Admittedly, a little more this year, I’m meeting people who do successfully sell on Facebook but it seems to be relatively small concerns that do. Often crafts or small home based businesses. Very often mums in local groups shifting kid’s items. All good stuff but I wonder why it’s not more.

Do you sell on Facebook? How’s it going? Couldn’t Facebook be a real alternative to eBay, if it got it right?

10 Responses

  1. People going to a site for non buying reasons generally despise being advertised to – this is why adblock is becoming a huge ‘problem’.

    Facebook haven’t acted since one wrong step will lose them everything. It’s not a particularly well designed website and it’s fair to say that while Mark’s rollout was a great move – it wasn’t intended for what it became. It was just a stroke of luck. If they annoy their users too much they’ll just use something else.

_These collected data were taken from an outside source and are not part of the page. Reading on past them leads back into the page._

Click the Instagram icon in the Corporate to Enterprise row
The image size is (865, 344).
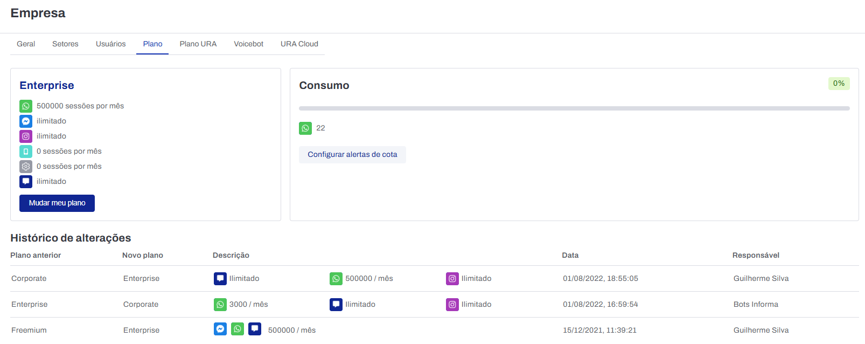coord(452,279)
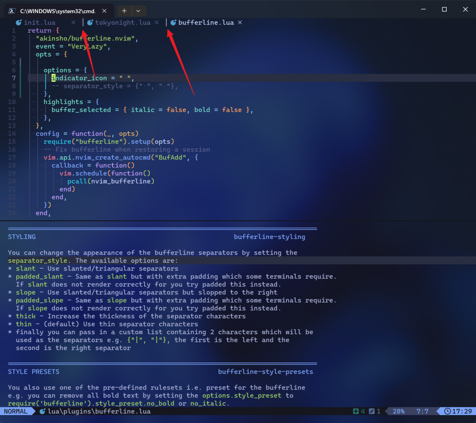The width and height of the screenshot is (476, 423).
Task: Click the git additions plus icon showing 4
Action: [x=356, y=411]
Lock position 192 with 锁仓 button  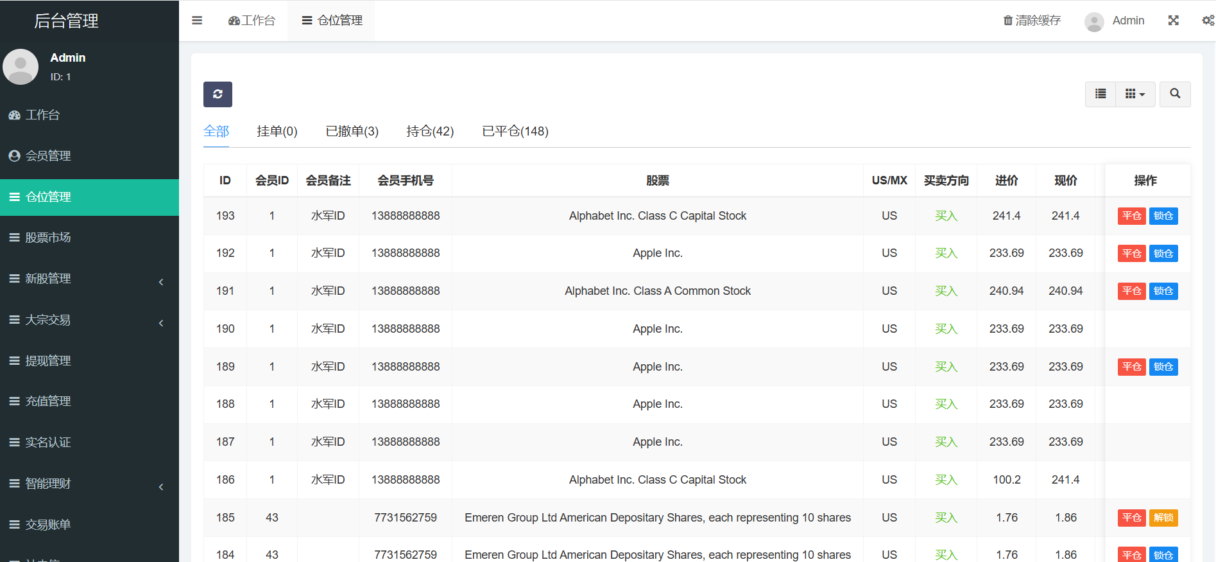(1163, 254)
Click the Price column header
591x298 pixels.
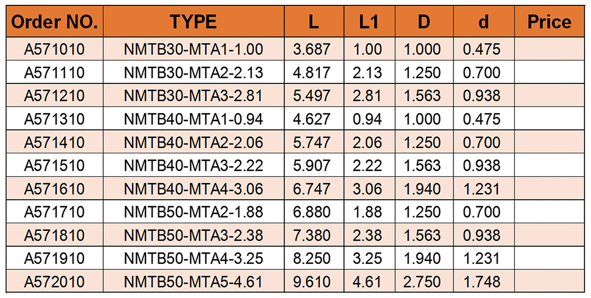[x=549, y=22]
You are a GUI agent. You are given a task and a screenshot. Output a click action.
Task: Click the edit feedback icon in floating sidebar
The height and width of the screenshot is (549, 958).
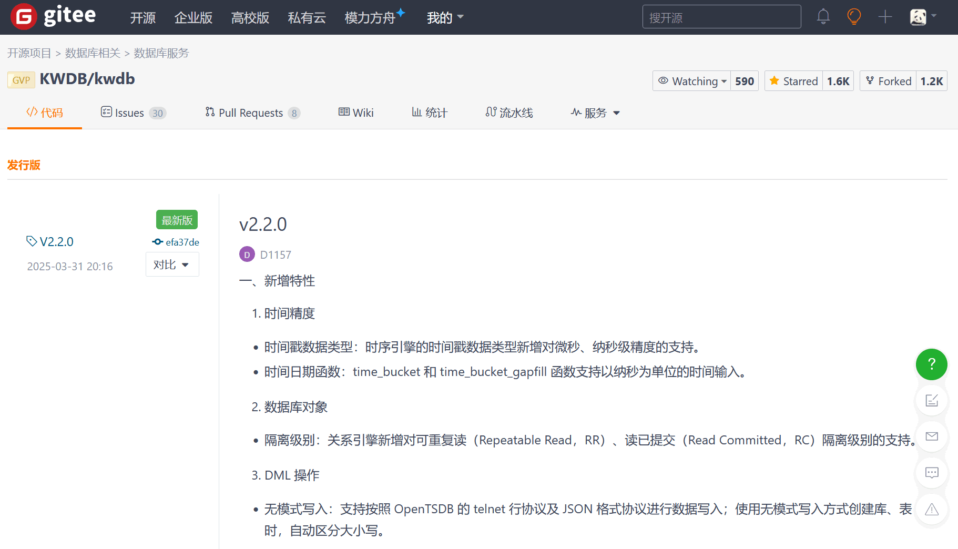pos(932,400)
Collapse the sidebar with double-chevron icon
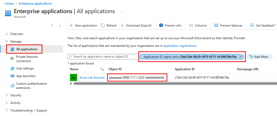 point(60,26)
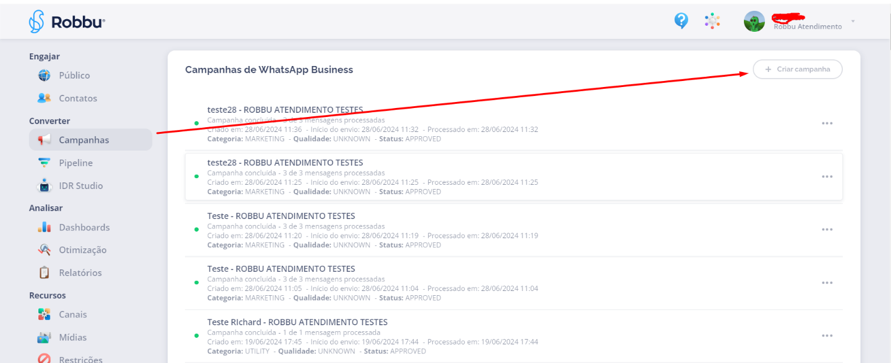Click the Dashboards bar chart icon
Image resolution: width=891 pixels, height=363 pixels.
44,227
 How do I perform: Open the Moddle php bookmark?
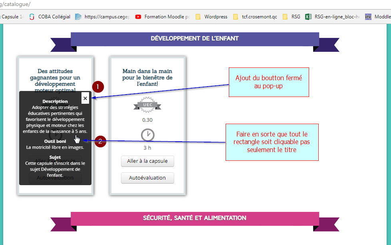(x=378, y=17)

  2. yeah facebook users operate in a cliquey environment , all right if your flogging organic jam , or some ethnic tree hugging quirky cure all potion

  3. Facebook adds are fantastic for small business,both on and offline.Being able to target a set of people for a couple of pounds is fantastic.Whatever people say Facebook really do make things possible whatever your size.
    I used the adds last year before i had a website and so had to point to Amazon listings.Sales went up a lot.This year i have a website and have just today started to run adds on Facebook again.Being able to drive traffic to my website for whatever amount of money i choose really is great.
    As said above though add blockers etc might become more of a problem.Facebook need to be careful they get the mix right.

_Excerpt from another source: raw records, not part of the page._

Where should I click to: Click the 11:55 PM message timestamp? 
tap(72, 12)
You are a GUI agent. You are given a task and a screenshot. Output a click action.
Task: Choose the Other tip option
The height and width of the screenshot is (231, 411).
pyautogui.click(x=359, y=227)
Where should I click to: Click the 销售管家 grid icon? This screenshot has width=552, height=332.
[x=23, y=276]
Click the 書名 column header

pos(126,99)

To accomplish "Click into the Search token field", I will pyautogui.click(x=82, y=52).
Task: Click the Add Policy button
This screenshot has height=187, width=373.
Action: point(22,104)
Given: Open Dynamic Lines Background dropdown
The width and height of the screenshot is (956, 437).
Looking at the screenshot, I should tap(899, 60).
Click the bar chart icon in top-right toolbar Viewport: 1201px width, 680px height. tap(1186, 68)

  4. If you’re thinking about paying for higher visibility in ebay, I’d suggest boosting a post in facebook instead.

    I’ve had some website sales this week shoving my best seller onto a few thousand peoples timelines for $20.

    The cliquey group thing is a bit annoying, I wish they’d just make a single marketplace site for their users

  5. Facebook is not too keen to adapt its strategy simply because it is crushing the market without complicating things for itself. If people are willing to give away good money for virtual ‘likes’, why reinvent the wheel? Why try selling something of actual value, when people are happy to part with money for nothing, as long as you let them ‘target’ superfluous, nitty-gritty details. Just let them think that they’re achieving something and the show goes on. Producing nothing is much easier.
    Yes, yes, fb has value when it comes to sharing your life’s story, chatting with relatives and aimlessly spying on people you’ve never met or seen in years. For serious business however, I’d recommend LinkedIn, for peddling petty handmade trinkets etsy and ebay have things together. People don’t come to fb with the buyer’s mindset, so pushing your product there makes for a hard, cold sell.

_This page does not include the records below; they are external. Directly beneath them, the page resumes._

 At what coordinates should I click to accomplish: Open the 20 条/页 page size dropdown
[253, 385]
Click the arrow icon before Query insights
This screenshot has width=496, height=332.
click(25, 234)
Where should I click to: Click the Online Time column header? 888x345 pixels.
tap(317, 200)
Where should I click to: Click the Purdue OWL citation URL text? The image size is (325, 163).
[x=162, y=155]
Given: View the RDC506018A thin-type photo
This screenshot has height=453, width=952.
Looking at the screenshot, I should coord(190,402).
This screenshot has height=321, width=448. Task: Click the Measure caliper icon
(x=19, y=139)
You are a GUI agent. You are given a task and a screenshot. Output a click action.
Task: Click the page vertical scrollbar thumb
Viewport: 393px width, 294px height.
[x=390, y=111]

  6. Facebook is already an e-commerce threat to ebay! We trade on ebay, Amazon and our own web store and have seen dramatic changes over the past 12 months with ebay sales dropping 75% and these sales have migrated to Amazon and our own site. Our own site cleverly links in with facebook so our customers can actually purchase and checkout within facebook https://www.facebook.com/brideboutiquepage/app_410312912374011?ref=page_internal

    Where facebook are already eating into ebay’s trade is with their local selling pages. My wife used to sell preowned clothes, furniture and bits and pieces on ebay but page views have been so bad that she no longer sells used goods on there and uses Facebook instead. Over the past month she has sold over 50 items using facebook.

    Facebook is so easy and best of all its free with no fees to worry about.

  7. As eBay are/have cracked down quite successfully on the rogue element of seller who sells empty iPod boxes to the uninitiated, no doubt this element will move onto FB unless FB set up a proper system.

    I don’t see it happening in a hurry, if FB want to avoid occupying the ‘Wild West’ of the internet that eBay certainly did (and to some extent, still does).

    I can’t think of a better way to ruin a site’s reputation than open its doors to the criminal fraternity.